Structurally The Godfather, Coda moves things around to achieve a more satisfying narrative, but ultimately never measures up to parts one and two. Despite the operatic set pieces, sense of family occasion and conniving church members it lacks gravitas. Joe Mantegna’s Joey Zasa never feels threatening enough and Michael Corleone is impregnable even after his stroke. Some key cameo roles which act as subtle call backs to the earlier films fail to instil nostalgia, but only remind audiences of the inherent shortcomings on screen.
Where things do work are in the moments when flashbacks and montage bring all three together. A youthful Michael Corleone dancing with his departed Sicilian bride is cross cut subtly with the present day, where father and daughter are dancing during a celebration. That innate chemistry between Al Pacino and Diane Keaton still resonates, while moments with John Savage as the son of Robert Duvall’s Tom Hagen really get it right.

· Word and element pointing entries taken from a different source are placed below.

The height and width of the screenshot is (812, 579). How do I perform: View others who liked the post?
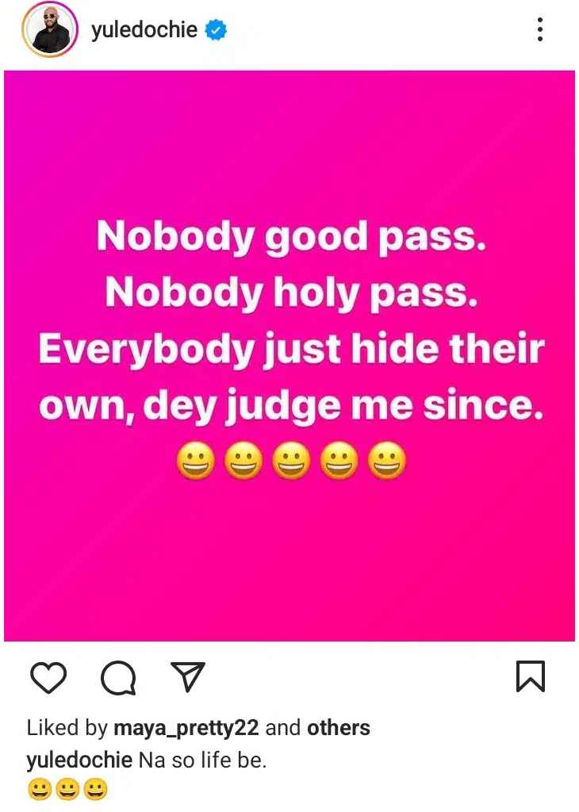point(339,728)
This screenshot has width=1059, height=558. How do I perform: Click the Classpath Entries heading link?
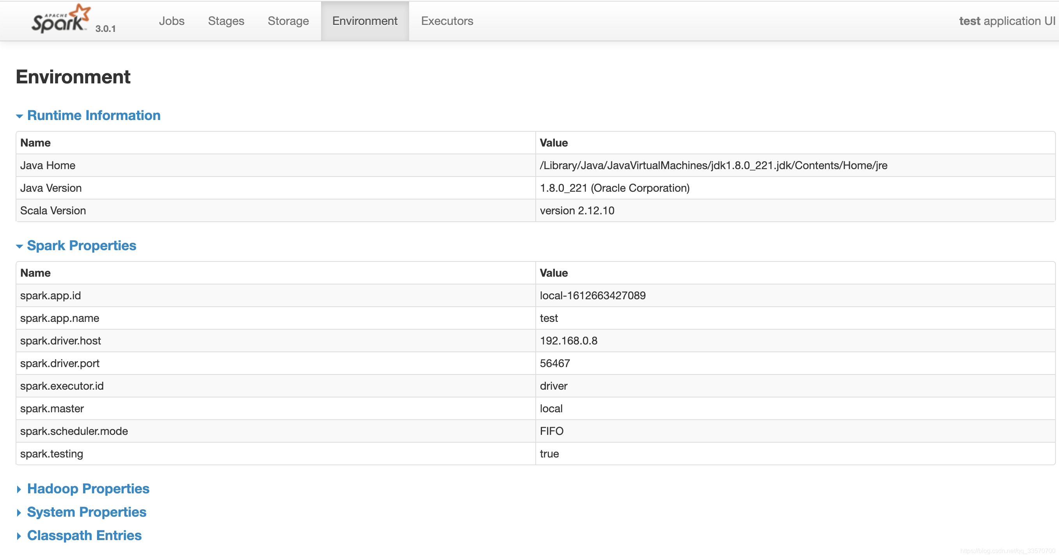coord(84,535)
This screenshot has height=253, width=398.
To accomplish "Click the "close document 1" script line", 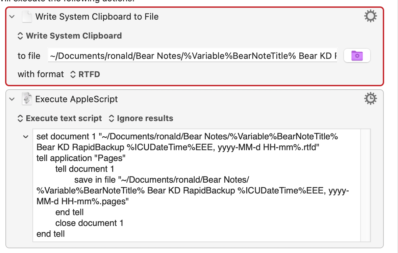I will [x=89, y=223].
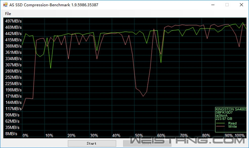249x148 pixels.
Task: Click the 252MB/s label on vertical axis
Action: 13,77
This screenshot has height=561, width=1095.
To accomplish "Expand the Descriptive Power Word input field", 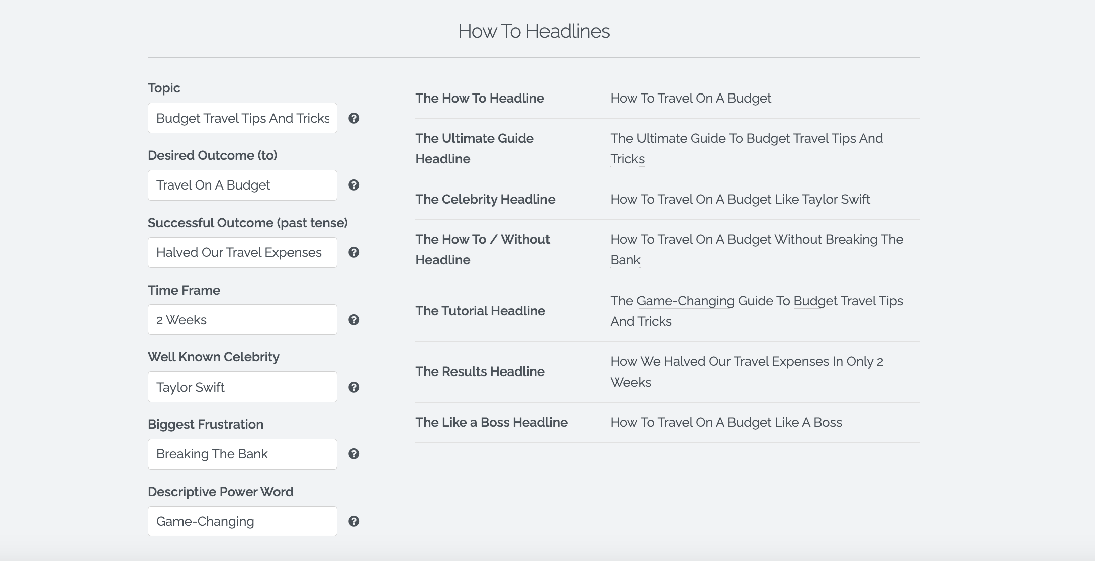I will [x=243, y=521].
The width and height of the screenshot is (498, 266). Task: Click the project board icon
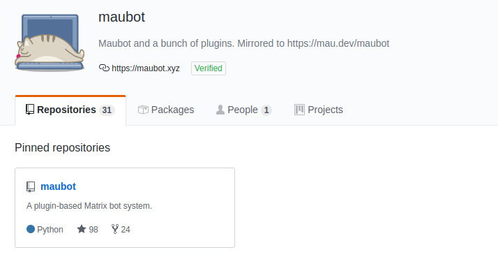[299, 110]
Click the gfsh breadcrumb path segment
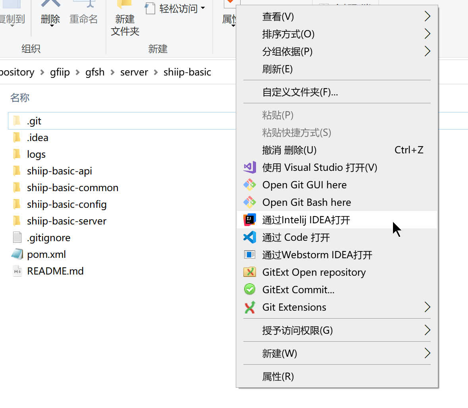 (x=95, y=72)
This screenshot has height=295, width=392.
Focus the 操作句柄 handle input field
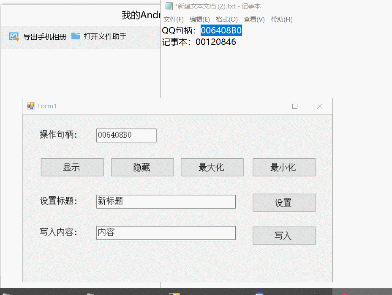[x=126, y=135]
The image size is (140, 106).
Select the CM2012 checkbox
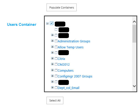click(x=56, y=64)
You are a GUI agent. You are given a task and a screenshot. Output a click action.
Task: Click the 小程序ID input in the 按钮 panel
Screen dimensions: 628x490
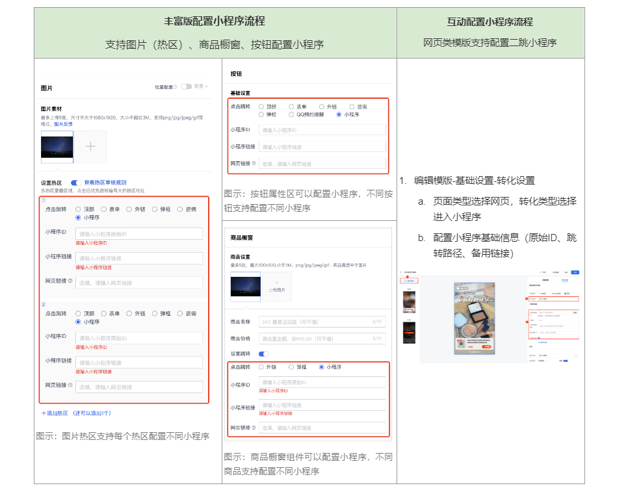(322, 130)
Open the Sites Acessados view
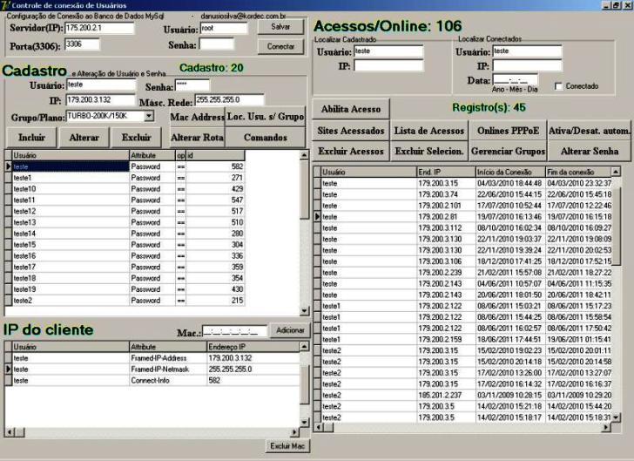The width and height of the screenshot is (634, 461). click(351, 131)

In a broader sense Francis Ford Coppola does family on film like no one else and that sense of togetherness also shines through. His ability to employ a huge interconnecting canvas of characters is still second to none, while intimate moments humanise gangster and assassin alike. In terms of running time The Godfather, Coda has lost a few minutes in total, which does make things move a little quicker. Major plot themes are introduced earlier to provide shape and context, while Coppola’s closing salvo loses some visual iconography but replaces it with an Italian proverb.
For those who own, remember and appreciate the original ending there will be debates to come. Whether this version is an improvement over the existing incarnation may again come down to personal taste. If Francis Ford Coppola has achieved anything new with The Godfather, Coda it is to provide clarity. There is now a distinguishable through line both in terms of plot and structure which was strangely lacking before. Whether this makes it a better film is an argument for others to have.
Mario Puzo’s The Godfather, Coda: The Death of Michael Corleone is in select cinemas from 5th and 6th December and available on Blu-ray and to Download & Keep from 8th December.